── Data
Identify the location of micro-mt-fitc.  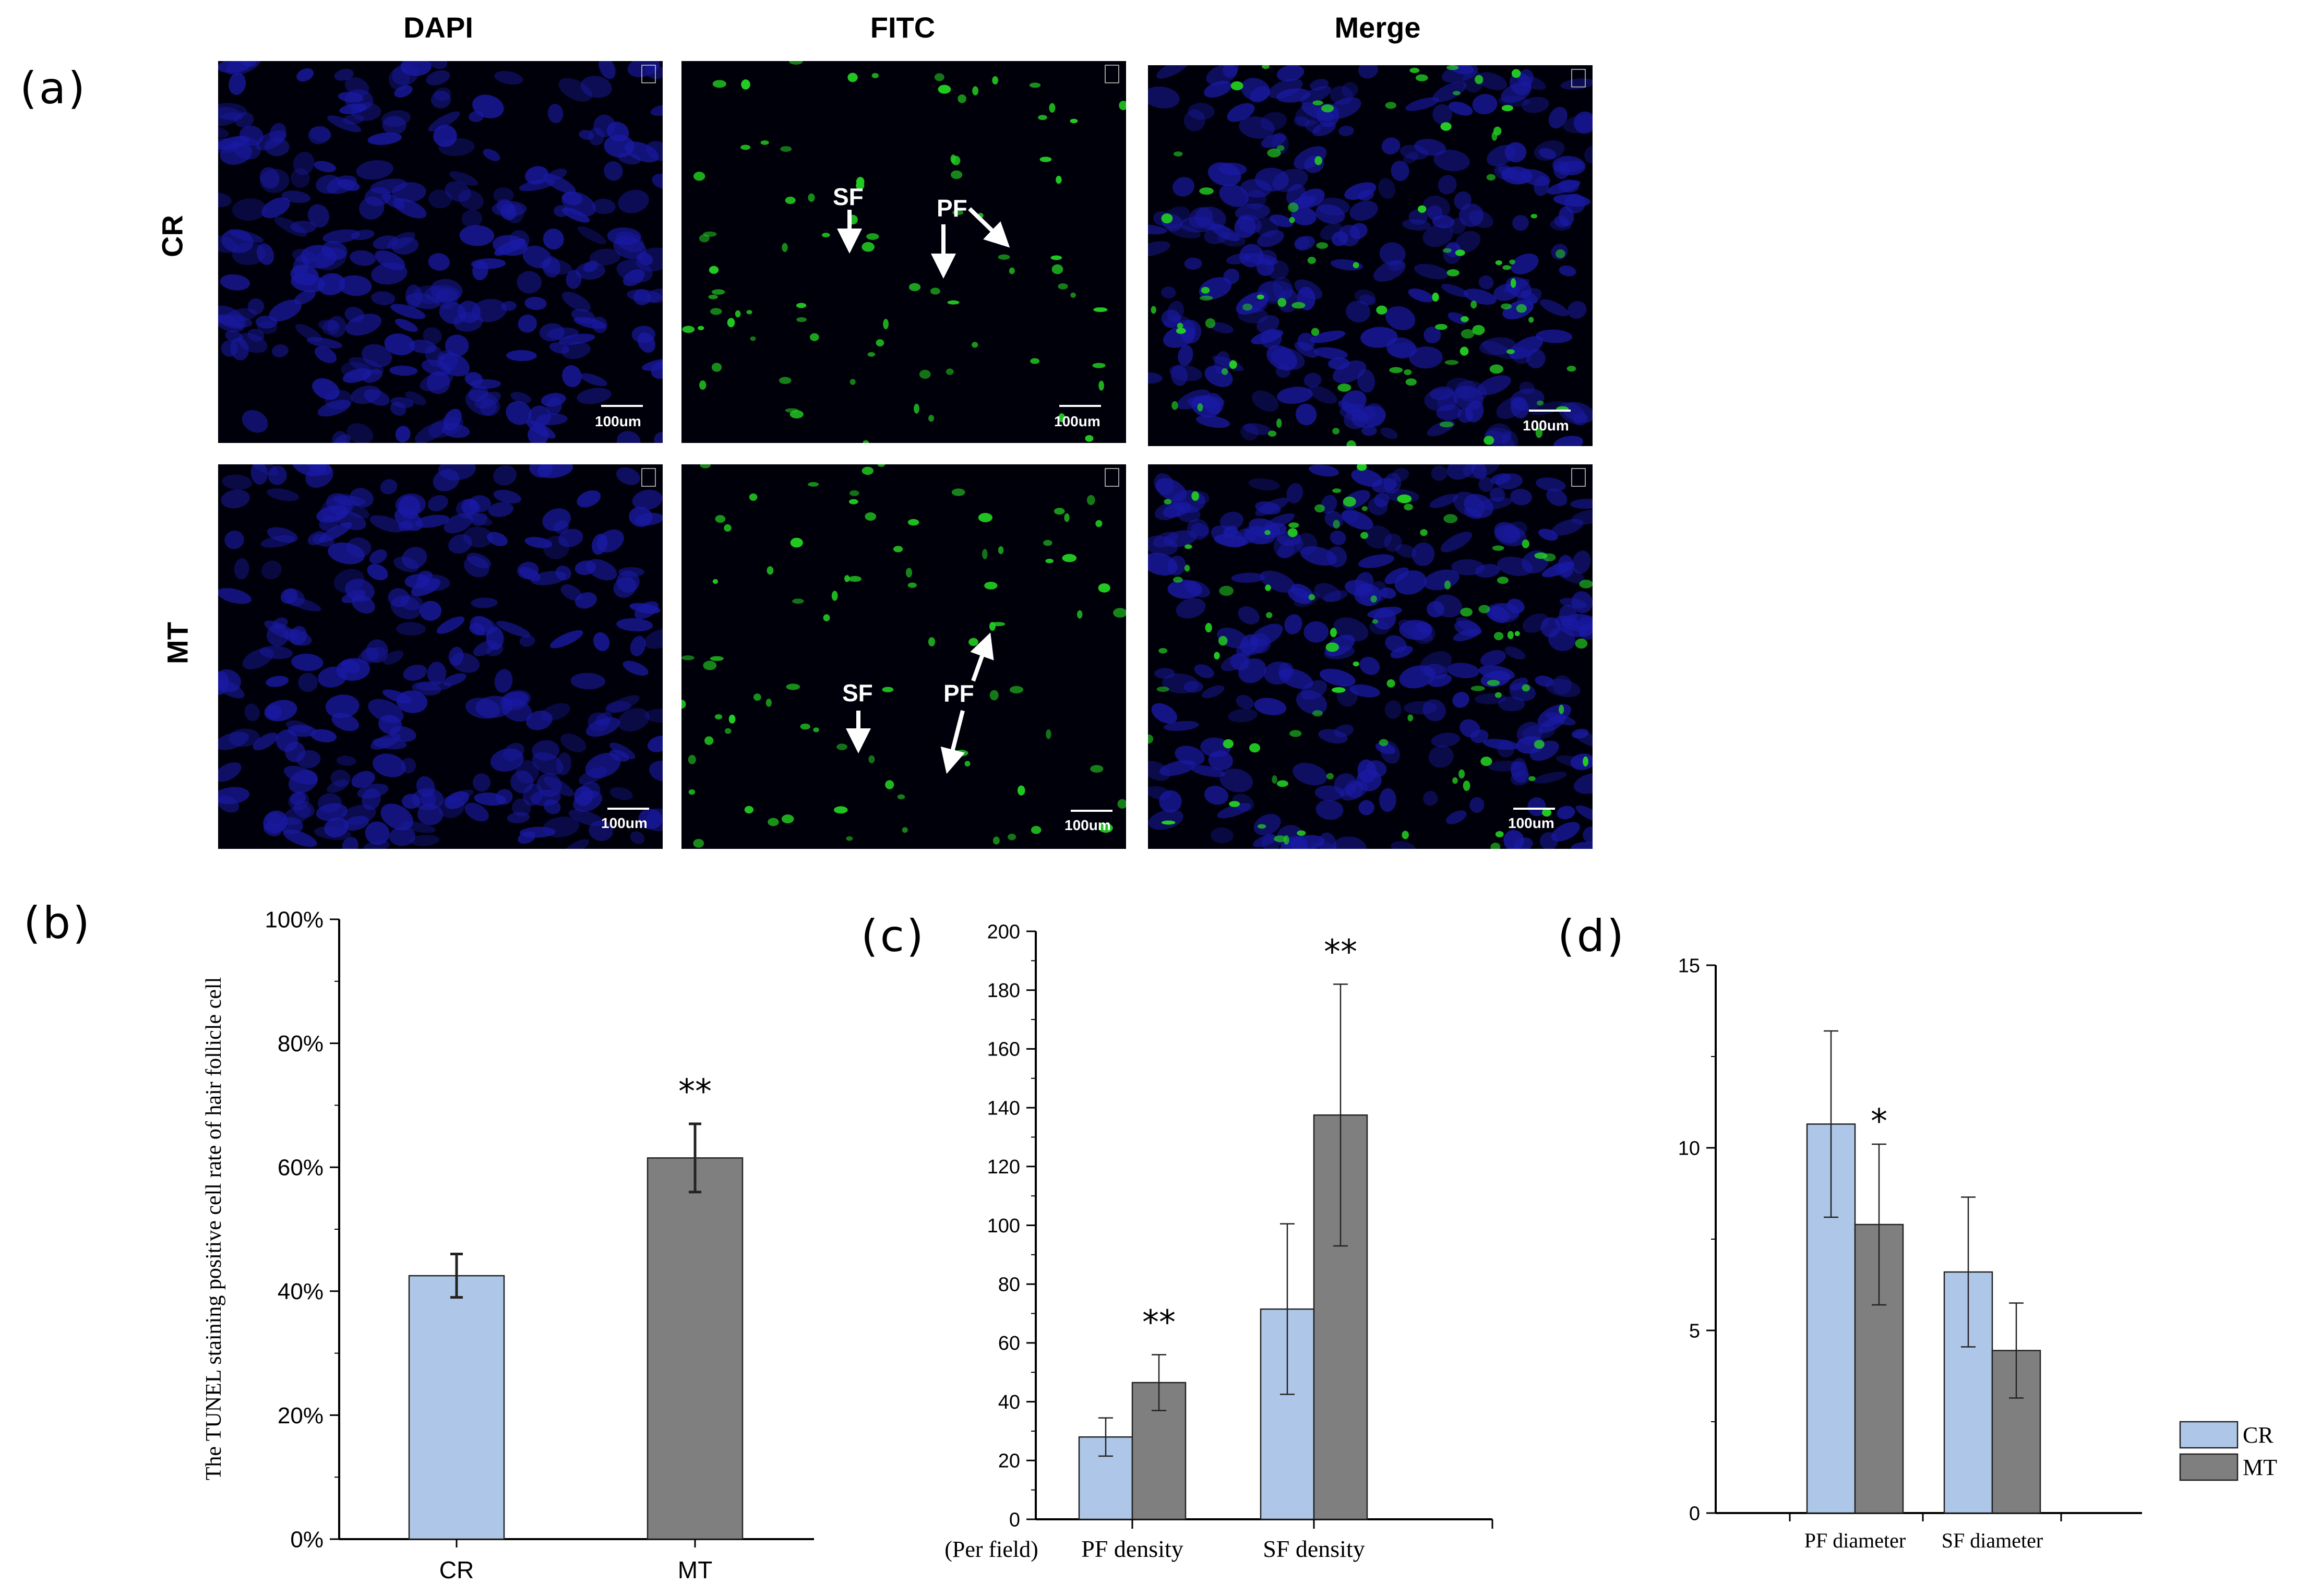
(903, 656).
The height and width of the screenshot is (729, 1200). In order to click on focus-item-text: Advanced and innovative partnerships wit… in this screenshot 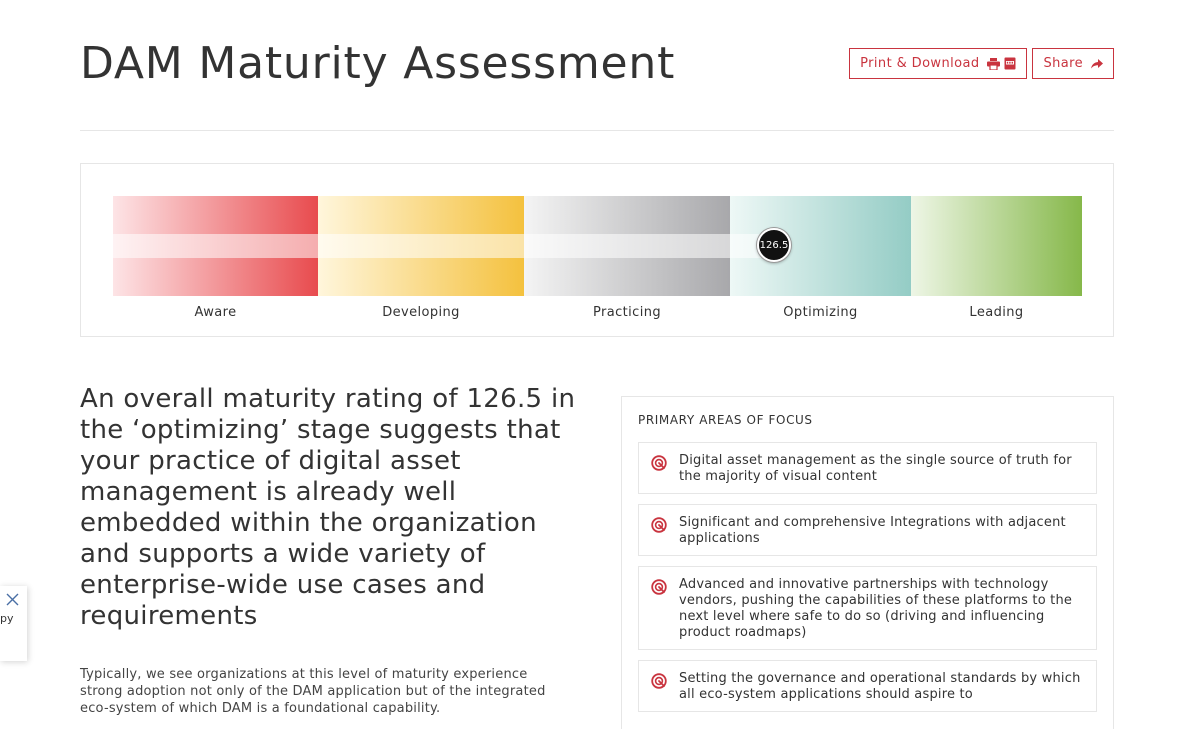, I will do `click(876, 608)`.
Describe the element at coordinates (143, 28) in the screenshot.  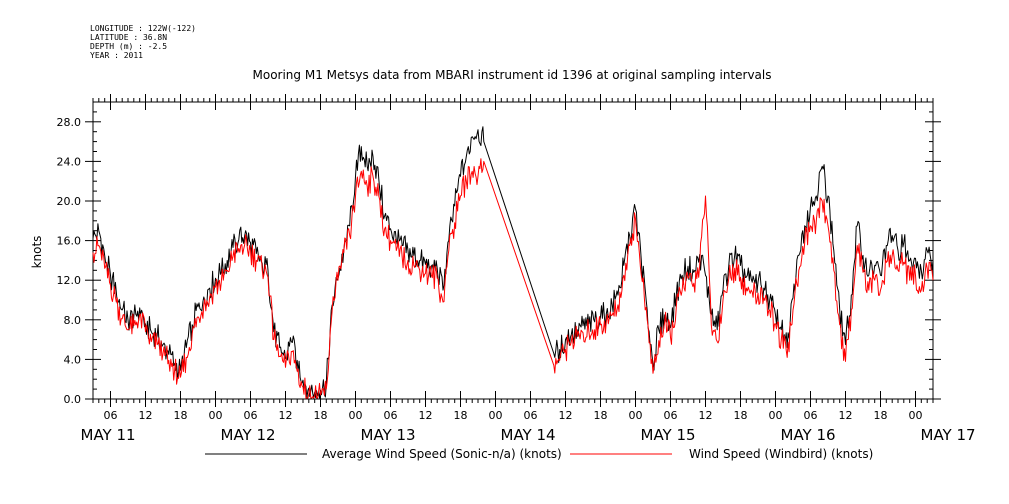
I see `meta-longitude: LONGITUDE : 122W(-122)` at that location.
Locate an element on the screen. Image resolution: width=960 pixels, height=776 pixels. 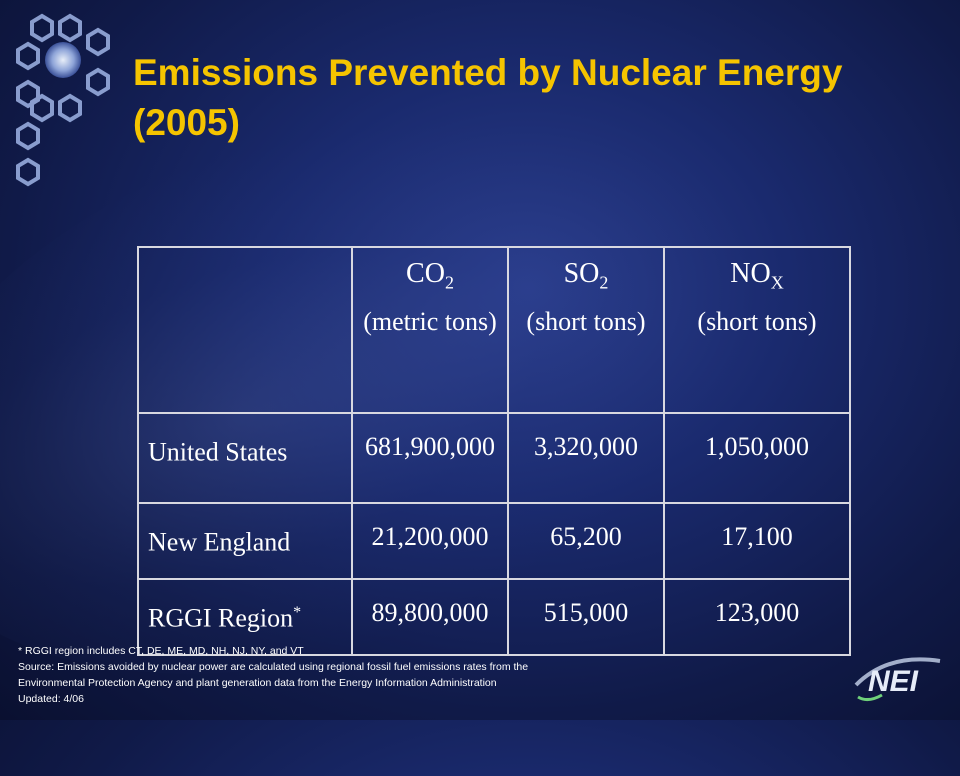
cell-so2: 3,320,000 is located at coordinates (586, 458).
────
#### Task to complete
Write out again, word for word, every row from the one containing "Describe the element" down to the last row, leaving the pictures out.

#### Response to this exercise
Describe the element at coordinates (143, 28) in the screenshot.  
I see `meta-longitude: LONGITUDE : 122W(-122)` at that location.
Locate an element on the screen. Image resolution: width=960 pixels, height=776 pixels. 
cell-so2: 3,320,000 is located at coordinates (586, 458).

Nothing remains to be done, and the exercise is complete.